Fridays of the AU Commission
Toward Climate Justice for Africa
Opening Remarks by
Desire Assogbavi, Head of Oxfam Liaison Office to the African Union
African Union Commission, Friday 6 November 2015
Excellencies, Ladies and Gentlemen,
All protocols observed.
Thank you for joining this public debate co-hosted by the African Union Commission and Oxfam’s Liaison Office to the African Union.
The climate is changing – and you would agree with me that this year has been the hottest on record!
For some of us this means less quality food, less choice, and higher prices.
For nearly a billion people, already living in poverty, it means more hunger, more disease etc…
The changing climate is putting our families and the things we love at risk – our homes, our land, and our food. Unpredictable weather is becoming the norm – destroying harvests, pushing food prices up and food quality down. In the world’s poorest countries, women, often most responsible for feeding their families, are being hit hardest by the impacts of climate change.
Next month, COP21 to be held in Paris, also known as the 2015 Paris Climate Conference, will, for the first time, in over 20 years of UN negotiations, aim to achieve a legally binding and universal agreement on climate, with the objective to keeping the global warming at least below 2°C. The new climate change treaty, if adopted will replace the Kyoto Protocol.
In Paris, our leaders will be making decisions that will affect us all – but especially those, whose lives and livelihoods are most at risk.
What will those decisions be?
We need an agreement to help Africa cope with the impacts of climate change.

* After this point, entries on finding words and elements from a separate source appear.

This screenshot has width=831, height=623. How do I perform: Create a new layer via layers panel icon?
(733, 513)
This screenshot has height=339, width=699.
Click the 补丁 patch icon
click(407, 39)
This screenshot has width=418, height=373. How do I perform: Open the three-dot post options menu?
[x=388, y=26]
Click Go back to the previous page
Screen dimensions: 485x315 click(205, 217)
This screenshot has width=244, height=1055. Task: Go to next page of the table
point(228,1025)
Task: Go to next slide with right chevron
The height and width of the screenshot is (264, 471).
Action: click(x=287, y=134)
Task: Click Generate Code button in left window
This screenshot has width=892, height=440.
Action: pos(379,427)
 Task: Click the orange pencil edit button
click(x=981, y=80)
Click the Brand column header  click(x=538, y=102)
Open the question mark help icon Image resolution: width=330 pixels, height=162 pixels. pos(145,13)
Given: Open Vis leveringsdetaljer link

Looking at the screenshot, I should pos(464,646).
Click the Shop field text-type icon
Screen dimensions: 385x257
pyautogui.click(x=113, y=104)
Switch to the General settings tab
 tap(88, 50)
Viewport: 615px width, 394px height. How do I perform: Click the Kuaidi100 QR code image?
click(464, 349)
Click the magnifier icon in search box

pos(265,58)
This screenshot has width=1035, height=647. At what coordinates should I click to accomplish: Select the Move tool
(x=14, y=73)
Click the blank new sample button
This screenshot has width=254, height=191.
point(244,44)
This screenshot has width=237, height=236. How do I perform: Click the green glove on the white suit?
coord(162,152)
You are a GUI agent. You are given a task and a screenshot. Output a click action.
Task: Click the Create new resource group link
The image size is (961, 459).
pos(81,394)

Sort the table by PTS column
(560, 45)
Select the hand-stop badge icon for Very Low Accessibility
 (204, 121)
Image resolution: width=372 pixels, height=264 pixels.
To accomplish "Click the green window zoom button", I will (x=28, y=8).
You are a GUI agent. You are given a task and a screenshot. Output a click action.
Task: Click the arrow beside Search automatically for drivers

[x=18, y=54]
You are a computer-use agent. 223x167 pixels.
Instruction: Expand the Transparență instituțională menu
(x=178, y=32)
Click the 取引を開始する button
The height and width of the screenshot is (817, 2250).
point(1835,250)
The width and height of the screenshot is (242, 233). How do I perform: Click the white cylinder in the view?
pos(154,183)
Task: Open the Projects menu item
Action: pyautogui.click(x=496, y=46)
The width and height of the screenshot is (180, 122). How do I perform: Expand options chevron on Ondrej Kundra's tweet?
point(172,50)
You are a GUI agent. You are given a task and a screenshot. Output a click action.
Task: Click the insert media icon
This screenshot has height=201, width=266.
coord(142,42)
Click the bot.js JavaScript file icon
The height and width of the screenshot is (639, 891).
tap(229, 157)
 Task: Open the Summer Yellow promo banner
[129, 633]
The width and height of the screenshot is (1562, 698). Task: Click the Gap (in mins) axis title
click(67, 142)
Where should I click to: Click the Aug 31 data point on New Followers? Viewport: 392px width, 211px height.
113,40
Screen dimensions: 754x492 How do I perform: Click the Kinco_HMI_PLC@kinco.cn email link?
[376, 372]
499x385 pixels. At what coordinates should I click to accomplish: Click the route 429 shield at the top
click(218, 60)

We need billions of dollars to help those already being hit by extreme weather – in order to save lives and livelihoods…
Today, we are meeting to provide input to those who will be seated at the table in Paris in a few weeks.
There will be governments, intergovernmental organisations, UN agencies, and civil society in these meetings. …
Is it reasonable to think that we can agree on a legally binding treaty on climate?
As one of the world’s most vulnerable continents to climate change, Africa must strategically be engaged in this process.
Today we will hear the latest on Africa’s negotiation position. We’ll also hear about Africa’s competing priorities.
We know that a number of African countries, including Ethiopia, are already stepping up the mark with visionary plans, to develop economies powered by clean energy…
For Oxfam, our Key issues in the Paris deal are going to be the following:
1 – Whether there will be sufficient cuts in emissions to slow global warming
2 – Will rich countries provide funding to help the developing world cope with the legacy of 150 years of huge economic progress based on fossil fuels?
3 – Can each country pay into a fund for the damages caused by climate change?
At the last negotiation meeting before Paris, in Bonn Germany in October, we started to see signals that countries have started to assume climate leadership – pledging the transformation of their economies. This made the news in China and the USA.
Ladies and Gentlemen, these are some of the questions on the table for our discussion today. Let’s hear from our panellists and then I look forward to a robust debate.
All suggestions and comments will hopefully, be noted and published as a Bulletin for AU member states to refer to before Paris.
I would like to thank you in advance all for your contributions.